The second [by one day] paper Approximate Bayesian computation for forward modelling in cosmology by Akeret et al. also proposes a Python ABC-PMC sampler, abcpmc. With fairly similar explanations: maybe both samplers should be compared on a reference dataset. While I first thought the description of the algorithm was rather close to our version, including the choice of the empirical covariance matrix with the factor 2, it appears it is adapted from a tutorial in the Journal of Mathematical Psychology by Turner and van Zandt. One out of many tutorials and surveys on the ABC method, of which I was unaware, but which summarises the pre-2012 developments rather nicely. Except for missing Paul Fearnhead’s and Dennis Prangle’s semi-automatic Read Paper. In the abcpmc paper, the update of the covariance matrix is the one proposed by Sarah Filippi and co-authors, which includes an extra bias term for faraway particles.

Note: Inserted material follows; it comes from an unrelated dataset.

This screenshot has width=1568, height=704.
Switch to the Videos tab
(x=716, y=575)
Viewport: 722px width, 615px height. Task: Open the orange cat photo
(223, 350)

“For complex data, it can be difficult or computationally expensive to calculate the distance ρ(x; y) using all the information available in x and y.” Akeret et al.
In both papers, the role of the distance is stressed as being quite important. However, the cosmoabc paper uses an L1 distance [see (2) therein] in a toy example without normalising between mean and variance, while the abcpmc paper suggests using a Mahalanobis distance that turns the d-dimensional problem into a comparison of one-dimensional projections.